**Data shown:**
------------------------------------------------

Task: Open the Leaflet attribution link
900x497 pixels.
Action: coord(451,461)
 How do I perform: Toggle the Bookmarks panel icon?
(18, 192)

------------------------------------------------

**Instructions for the task:** Whatever appears in the listing should be copied exactly and completely.

**Result of this task:**
Task: Open the Leaflet attribution link
900x497 pixels.
Action: coord(451,461)
 How do I perform: Toggle the Bookmarks panel icon?
(18, 192)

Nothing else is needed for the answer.